Recently we’ve been using VMware’s vSCSI trace tool to capture traces of the IO generated by Windows guest VM’s during user login. The output of vSCSI trace can be transformed into a simple CSV file (normally this is done for replay in ioblazer). Once in this CSV format it’s nice and easy to visualize with gnuplot.
Here is an example of the trace file
#Vscsi Cmd Trace. (Trace Format Version 1) #Serial Number,IO Data Length,Num SG Entries,Command Type,LBN,Time Stamp (microseconds) 2147483692,4096,1,write,24048792,2756778716647 2147483769,4096,1,write,6322464,2756783857269 2147483732,4096,1,write,6234880,2756783857712 2147483711,4096,1,write,6234872,2756783858110 2147483658,4608,2,write,23749656,2756797029103 2147483715,512,1,write,6422064,2756797702520 2147483713,4096,1,write,6322472,2756802107264 2147483766,4096,1,write,6234888,2756802107736
Using the conditional plot argument, I can separate out the reads and writes and plot them separately with their own colour.
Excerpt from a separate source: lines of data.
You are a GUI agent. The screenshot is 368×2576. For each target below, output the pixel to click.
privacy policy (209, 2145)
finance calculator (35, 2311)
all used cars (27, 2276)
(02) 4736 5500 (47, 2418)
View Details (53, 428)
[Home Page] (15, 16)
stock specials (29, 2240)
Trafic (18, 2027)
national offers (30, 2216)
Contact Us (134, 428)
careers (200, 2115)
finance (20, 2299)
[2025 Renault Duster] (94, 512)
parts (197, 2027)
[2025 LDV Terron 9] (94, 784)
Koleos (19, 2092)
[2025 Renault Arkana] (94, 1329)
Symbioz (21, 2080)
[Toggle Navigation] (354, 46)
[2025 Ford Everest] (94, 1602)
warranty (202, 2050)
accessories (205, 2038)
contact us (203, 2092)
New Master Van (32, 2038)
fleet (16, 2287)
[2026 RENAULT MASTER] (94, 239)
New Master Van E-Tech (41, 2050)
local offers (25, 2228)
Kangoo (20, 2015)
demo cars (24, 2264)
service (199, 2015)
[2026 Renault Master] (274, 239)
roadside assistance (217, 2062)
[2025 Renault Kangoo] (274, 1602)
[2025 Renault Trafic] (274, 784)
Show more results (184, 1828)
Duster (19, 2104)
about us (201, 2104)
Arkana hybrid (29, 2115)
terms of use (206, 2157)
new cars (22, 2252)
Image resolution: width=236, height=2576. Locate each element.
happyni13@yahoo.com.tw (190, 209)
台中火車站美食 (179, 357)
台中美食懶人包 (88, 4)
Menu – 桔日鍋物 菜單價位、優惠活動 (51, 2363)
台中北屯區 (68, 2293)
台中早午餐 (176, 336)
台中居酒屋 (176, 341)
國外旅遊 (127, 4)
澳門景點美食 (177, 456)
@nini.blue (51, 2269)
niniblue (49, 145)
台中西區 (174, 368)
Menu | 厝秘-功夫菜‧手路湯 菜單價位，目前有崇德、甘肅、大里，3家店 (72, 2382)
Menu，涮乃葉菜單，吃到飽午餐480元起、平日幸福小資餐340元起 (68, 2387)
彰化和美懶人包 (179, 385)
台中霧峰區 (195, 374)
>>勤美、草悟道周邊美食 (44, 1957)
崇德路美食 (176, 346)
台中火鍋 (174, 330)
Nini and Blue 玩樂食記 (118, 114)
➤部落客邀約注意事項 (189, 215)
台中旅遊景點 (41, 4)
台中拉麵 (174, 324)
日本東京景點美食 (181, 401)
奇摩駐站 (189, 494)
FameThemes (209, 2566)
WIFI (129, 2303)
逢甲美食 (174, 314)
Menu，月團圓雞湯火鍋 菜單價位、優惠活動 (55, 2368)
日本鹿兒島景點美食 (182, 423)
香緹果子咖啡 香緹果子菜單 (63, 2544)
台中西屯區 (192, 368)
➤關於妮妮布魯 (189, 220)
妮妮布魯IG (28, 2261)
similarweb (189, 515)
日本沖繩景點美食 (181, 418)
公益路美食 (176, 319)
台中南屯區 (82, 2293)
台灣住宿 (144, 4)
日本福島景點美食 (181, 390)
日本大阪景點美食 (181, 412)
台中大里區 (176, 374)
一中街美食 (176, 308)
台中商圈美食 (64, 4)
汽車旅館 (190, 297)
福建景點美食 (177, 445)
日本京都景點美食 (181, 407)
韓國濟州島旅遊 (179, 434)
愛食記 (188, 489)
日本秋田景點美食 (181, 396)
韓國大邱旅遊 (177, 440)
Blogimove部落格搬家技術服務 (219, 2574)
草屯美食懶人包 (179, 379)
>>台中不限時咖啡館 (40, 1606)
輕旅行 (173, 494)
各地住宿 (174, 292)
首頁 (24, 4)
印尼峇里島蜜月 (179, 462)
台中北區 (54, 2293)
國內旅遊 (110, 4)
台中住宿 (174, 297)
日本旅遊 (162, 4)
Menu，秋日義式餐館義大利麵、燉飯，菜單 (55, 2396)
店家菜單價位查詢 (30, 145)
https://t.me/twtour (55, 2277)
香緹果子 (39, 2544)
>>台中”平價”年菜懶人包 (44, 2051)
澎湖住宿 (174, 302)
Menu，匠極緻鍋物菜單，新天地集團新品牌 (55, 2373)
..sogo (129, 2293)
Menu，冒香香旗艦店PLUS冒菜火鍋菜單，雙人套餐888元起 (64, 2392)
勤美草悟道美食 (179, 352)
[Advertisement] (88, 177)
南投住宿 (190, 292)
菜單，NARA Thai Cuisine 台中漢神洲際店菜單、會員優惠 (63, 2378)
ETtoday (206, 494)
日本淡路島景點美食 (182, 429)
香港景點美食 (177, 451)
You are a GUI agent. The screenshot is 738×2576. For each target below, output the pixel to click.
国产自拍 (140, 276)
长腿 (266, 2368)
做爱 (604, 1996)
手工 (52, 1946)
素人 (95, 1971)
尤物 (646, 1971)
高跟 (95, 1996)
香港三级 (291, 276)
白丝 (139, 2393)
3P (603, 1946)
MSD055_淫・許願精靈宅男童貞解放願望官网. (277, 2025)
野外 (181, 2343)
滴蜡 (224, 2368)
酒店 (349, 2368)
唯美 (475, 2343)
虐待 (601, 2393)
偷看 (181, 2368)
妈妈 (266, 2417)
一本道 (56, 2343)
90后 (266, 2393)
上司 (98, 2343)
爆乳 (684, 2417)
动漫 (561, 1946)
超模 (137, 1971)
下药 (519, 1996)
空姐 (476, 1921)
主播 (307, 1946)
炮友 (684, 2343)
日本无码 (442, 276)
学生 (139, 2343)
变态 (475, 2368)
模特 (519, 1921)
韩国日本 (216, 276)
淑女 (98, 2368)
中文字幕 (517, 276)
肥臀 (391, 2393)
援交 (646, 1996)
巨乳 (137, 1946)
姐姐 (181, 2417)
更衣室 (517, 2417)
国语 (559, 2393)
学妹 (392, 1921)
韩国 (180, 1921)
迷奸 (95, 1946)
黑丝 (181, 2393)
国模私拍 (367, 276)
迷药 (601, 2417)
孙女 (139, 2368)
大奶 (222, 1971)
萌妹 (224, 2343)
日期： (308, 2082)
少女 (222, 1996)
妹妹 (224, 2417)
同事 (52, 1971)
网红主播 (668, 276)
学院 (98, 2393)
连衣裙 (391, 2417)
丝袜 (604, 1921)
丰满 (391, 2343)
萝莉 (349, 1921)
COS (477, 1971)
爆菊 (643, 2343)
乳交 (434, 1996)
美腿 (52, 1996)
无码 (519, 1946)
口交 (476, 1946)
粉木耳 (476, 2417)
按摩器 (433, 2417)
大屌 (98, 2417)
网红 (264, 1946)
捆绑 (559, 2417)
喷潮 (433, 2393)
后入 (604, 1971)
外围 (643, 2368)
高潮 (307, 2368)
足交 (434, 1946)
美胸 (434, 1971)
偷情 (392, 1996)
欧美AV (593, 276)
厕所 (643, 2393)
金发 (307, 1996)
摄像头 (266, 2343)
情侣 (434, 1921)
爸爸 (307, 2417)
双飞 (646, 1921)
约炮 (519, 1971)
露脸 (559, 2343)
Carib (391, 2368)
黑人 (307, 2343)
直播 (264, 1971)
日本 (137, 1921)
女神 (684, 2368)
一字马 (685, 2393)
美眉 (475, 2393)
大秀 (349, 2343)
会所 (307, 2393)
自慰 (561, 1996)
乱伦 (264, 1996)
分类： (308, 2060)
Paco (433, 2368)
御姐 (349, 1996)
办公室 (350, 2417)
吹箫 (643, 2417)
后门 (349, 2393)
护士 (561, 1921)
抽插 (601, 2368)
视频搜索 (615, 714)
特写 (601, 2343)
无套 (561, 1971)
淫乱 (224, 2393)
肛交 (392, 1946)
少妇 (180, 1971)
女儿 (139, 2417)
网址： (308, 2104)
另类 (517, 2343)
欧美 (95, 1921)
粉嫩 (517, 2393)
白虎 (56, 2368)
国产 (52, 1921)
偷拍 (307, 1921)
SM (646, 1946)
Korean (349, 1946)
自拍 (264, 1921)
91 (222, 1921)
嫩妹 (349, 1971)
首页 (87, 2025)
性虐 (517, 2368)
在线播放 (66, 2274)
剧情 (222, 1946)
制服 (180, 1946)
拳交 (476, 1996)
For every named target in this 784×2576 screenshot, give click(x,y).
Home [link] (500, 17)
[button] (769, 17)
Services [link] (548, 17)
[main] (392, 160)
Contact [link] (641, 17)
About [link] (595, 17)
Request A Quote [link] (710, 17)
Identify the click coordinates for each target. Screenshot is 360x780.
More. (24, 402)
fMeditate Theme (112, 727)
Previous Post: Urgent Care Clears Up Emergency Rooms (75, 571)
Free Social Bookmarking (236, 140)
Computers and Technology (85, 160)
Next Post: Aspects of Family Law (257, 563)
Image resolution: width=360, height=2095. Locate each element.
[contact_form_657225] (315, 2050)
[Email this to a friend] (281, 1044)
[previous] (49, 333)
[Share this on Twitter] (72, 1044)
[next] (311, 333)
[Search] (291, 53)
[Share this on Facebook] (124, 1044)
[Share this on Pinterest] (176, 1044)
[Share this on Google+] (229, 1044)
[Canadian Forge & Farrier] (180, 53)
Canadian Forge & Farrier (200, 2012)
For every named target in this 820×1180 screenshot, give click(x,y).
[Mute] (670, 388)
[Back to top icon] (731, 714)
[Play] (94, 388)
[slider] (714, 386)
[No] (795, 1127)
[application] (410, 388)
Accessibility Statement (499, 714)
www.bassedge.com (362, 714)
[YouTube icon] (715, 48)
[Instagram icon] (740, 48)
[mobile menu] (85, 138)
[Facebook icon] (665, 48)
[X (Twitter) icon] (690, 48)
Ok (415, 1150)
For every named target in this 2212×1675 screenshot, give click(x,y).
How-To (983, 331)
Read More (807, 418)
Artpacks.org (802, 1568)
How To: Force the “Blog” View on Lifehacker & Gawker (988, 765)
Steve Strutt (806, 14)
The conditional syntax is best shown in context. Basically I say plot “vscsi.text”, and for the y-axis use the value in column number five “$5″ if column 4 contains the word “write” stringcolumn(4) eq “write”. Otherwise do nothing ($5:0/0). Use the ‘line color’ 2, which is “Green” and call this series “WRITES”. Then I basically do the same thing but separate out the reads instead.
What we end up with is a plot which has a point for each read or write in the trace file. The y-axis represents the LBA (block address) of the read or write. And the color (Green or Blue) represents whether the operation is a read or a write. Time is effectively on the x-axis. What’s especially nice is that we can see that the accesses are not totally random, and there are clear “bands” where a lot of accesses occur. This is much harder to recognize by just reading the trace file.
gnuplot> plot "vscsi.txt" u :(stringcolumn(4) eq "write" ? $5:0/0) lc 2 t "WRITES" w points, "" u :(stringcolumn(4) eq "read" ? $5:0/0) lc 3 t "READS" w points

It’s so refreshing that a modern tool provides readable output in a format like csv that can be handled by any unix tool, in this case gnuplot. So often we end up with the festering bloated carcass of “text” that is XML.